* [Description of the task]: Take each line in the entries below that holds "status" and show it.

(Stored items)
====

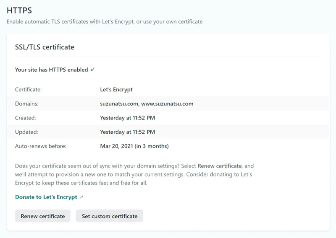Click the Created: row label
Image resolution: width=336 pixels, height=238 pixels.
click(26, 118)
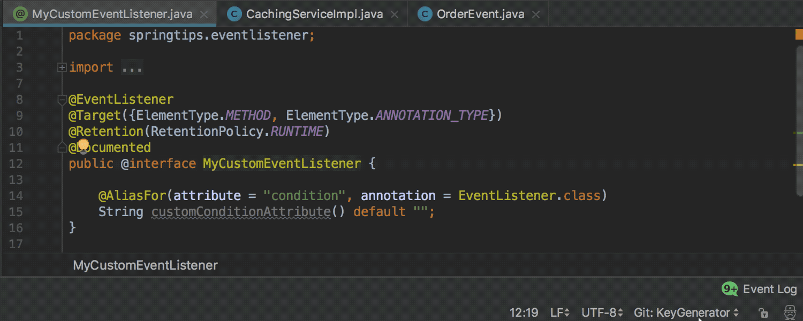Toggle the file writable lock icon

(762, 313)
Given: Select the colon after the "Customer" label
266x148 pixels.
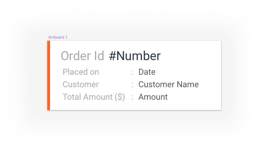Looking at the screenshot, I should coord(132,85).

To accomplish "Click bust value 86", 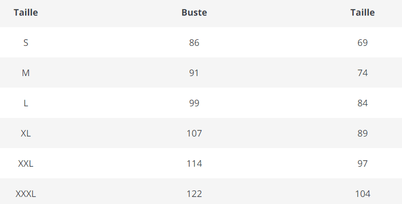I will [194, 43].
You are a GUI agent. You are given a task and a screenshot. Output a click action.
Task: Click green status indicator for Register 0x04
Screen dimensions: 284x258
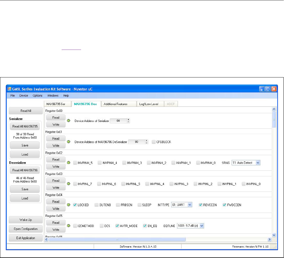(x=69, y=205)
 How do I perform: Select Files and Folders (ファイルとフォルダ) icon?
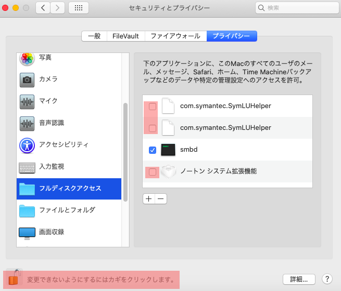pyautogui.click(x=27, y=210)

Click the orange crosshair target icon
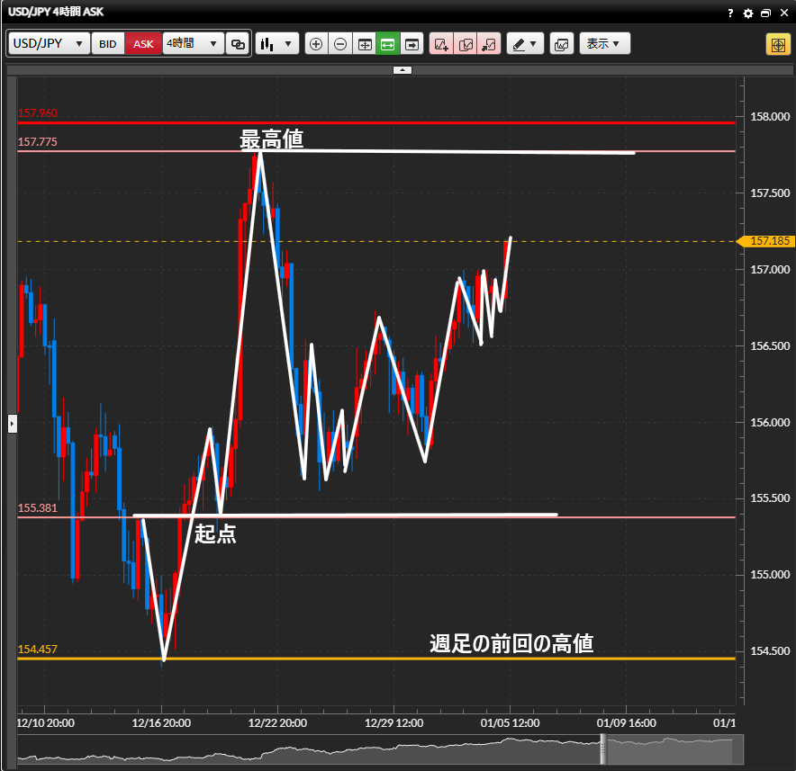tap(778, 43)
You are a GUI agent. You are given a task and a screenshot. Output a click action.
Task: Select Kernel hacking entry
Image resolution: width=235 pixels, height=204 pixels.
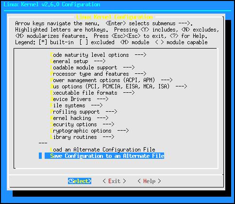point(79,118)
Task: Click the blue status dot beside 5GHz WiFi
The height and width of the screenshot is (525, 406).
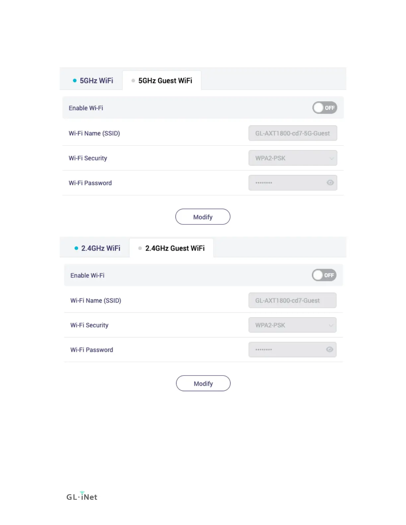Action: pos(75,81)
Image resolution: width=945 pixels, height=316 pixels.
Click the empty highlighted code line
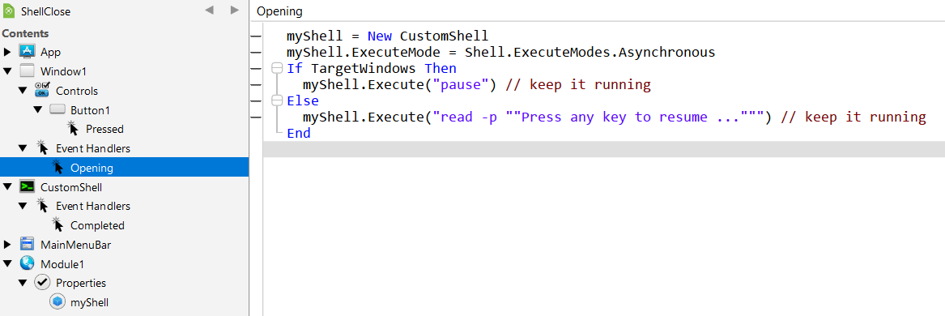[604, 150]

====

* [Exercise answer]:
Task: Click green status indicator for Register 0x04
Task: Click the blue status dot beside 5GHz WiFi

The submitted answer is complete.